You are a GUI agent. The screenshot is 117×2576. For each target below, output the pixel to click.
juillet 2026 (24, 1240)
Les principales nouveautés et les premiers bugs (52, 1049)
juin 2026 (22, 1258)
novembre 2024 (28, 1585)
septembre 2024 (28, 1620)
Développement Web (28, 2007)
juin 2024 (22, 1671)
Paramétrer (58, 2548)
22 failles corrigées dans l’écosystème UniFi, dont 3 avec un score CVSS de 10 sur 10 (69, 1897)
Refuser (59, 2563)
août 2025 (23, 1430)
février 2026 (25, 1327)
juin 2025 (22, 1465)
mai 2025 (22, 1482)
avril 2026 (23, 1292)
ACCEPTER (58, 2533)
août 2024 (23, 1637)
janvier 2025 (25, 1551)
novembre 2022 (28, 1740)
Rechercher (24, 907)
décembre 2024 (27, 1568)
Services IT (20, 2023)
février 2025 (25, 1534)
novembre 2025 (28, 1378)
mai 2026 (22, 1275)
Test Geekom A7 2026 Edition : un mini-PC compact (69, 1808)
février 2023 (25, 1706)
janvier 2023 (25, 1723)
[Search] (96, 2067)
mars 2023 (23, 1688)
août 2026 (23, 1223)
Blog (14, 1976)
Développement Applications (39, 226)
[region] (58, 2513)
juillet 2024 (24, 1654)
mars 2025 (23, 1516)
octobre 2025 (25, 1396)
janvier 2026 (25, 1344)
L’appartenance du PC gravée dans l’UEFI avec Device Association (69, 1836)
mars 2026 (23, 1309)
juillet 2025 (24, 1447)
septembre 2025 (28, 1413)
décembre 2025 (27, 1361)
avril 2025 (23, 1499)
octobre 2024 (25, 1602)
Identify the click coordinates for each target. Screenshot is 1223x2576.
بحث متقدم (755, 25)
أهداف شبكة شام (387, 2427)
########
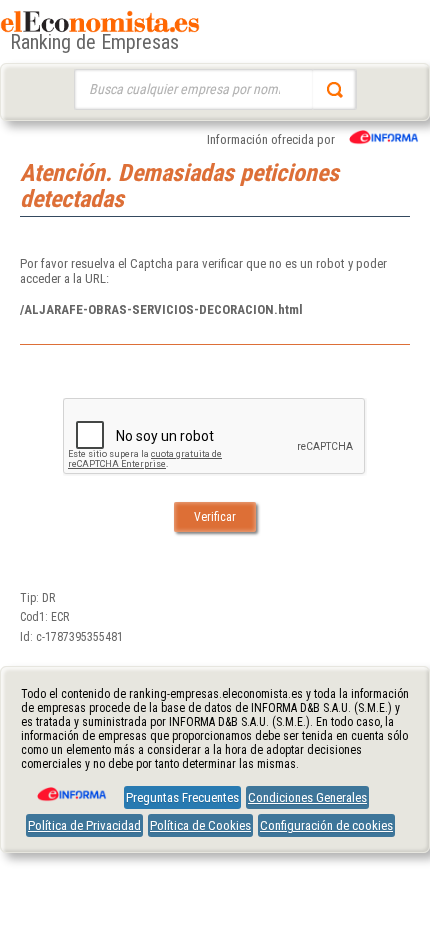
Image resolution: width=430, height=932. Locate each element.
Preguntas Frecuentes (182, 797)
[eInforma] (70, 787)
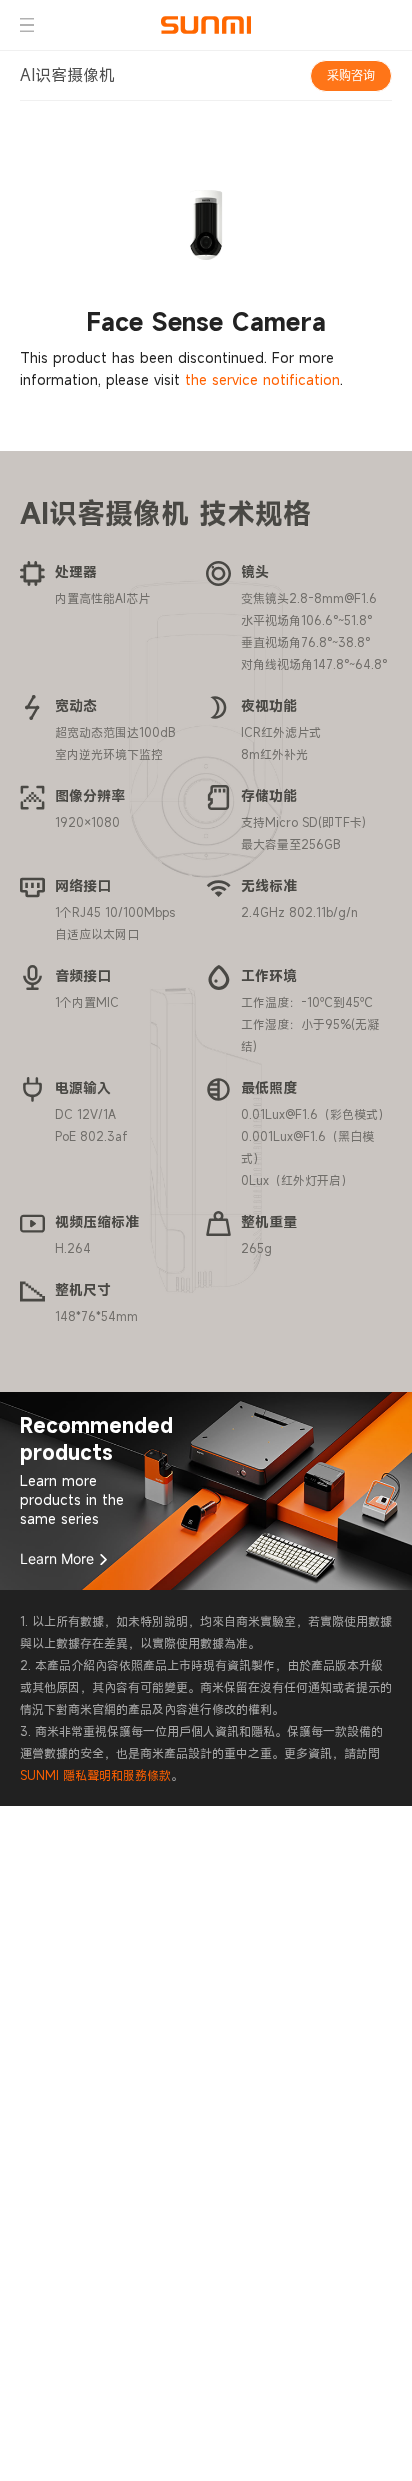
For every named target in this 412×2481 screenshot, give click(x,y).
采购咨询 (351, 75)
########
▸ **REQUIRED ACTION**
Using the entries above, give back exactly the line containing "You are a GUI", the line containing "mars 2026 (23, 1309)", and every line between them, and nothing else.

▸ **RESPONSE**
You are a GUI agent. The screenshot is 117×2576. For each target below, output the pixel to click.
juillet 2026 (24, 1240)
Les principales nouveautés et les premiers bugs (52, 1049)
juin 2026 (22, 1258)
novembre 2024 (28, 1585)
septembre 2024 (28, 1620)
Développement Web (28, 2007)
juin 2024 (22, 1671)
Paramétrer (58, 2548)
22 failles corrigées dans l’écosystème UniFi, dont 3 avec un score CVSS de 10 sur 10 (69, 1897)
Refuser (59, 2563)
août 2025 (23, 1430)
février 2026 (25, 1327)
juin 2025 (22, 1465)
mai 2025 (22, 1482)
avril 2026 (23, 1292)
ACCEPTER (58, 2533)
août 2024 (23, 1637)
janvier 2025 (25, 1551)
novembre 2022 (28, 1740)
Rechercher (24, 907)
décembre 2024 (27, 1568)
Services IT (20, 2023)
février 2025 (25, 1534)
novembre 2025 (28, 1378)
mai 2026 (22, 1275)
Test Geekom A7 2026 Edition : un mini-PC compact (69, 1808)
février 2023 (25, 1706)
janvier 2023 (25, 1723)
[Search] (96, 2067)
mars 2023 (23, 1688)
août 2026 (23, 1223)
Blog (14, 1976)
Développement Applications (39, 226)
[region] (58, 2513)
juillet 2024 (24, 1654)
mars 2025 (23, 1516)
octobre 2025 (25, 1396)
janvier 2026 (25, 1344)
L’appartenance du PC gravée dans l’UEFI avec Device Association (69, 1836)
mars 2026 (23, 1309)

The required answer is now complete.